- _Exercise goal_:
Search the data for the string "question" and copy each line where it turns up.

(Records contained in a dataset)
* * * *
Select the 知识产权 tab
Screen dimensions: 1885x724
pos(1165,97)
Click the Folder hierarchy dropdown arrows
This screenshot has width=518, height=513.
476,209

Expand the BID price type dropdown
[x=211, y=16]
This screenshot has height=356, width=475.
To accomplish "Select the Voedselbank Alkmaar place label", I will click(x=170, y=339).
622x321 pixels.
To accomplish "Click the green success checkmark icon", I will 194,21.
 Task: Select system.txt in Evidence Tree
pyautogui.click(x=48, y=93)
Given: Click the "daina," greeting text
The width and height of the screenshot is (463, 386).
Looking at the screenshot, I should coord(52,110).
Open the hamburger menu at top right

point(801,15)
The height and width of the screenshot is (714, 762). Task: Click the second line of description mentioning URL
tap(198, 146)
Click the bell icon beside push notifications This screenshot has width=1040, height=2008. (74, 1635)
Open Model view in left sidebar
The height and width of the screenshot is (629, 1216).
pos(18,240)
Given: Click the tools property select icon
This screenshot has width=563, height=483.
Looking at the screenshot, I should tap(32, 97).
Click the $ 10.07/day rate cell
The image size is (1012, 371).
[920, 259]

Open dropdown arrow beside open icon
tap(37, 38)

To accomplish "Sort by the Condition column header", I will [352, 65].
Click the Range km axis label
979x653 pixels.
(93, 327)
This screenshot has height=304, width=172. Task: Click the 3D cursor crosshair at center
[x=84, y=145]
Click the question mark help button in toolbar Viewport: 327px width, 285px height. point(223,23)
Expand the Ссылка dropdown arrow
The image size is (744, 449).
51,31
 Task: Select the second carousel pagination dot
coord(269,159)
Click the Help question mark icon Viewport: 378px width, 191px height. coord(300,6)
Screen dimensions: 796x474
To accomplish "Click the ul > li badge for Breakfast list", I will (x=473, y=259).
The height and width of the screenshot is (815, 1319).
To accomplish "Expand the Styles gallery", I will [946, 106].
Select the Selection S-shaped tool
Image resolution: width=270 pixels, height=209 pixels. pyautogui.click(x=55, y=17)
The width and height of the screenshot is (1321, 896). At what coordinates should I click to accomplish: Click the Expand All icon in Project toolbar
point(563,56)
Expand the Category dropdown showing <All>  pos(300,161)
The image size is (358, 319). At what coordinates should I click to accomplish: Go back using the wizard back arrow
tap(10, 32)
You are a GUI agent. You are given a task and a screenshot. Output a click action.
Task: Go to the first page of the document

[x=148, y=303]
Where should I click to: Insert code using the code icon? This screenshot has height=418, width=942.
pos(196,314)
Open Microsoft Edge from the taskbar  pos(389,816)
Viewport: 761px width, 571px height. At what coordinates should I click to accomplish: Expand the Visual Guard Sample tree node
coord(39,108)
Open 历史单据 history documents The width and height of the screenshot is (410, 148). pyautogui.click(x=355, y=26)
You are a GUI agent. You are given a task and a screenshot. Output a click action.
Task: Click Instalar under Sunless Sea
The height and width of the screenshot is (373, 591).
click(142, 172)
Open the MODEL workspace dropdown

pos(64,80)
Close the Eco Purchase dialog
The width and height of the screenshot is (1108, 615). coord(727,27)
* * * *
- _Result of this exercise_:
Click the question mark help button in toolbar Viewport: 327px width, 285px height. point(223,23)
Click the Help question mark icon Viewport: 378px width, 191px height. coord(300,6)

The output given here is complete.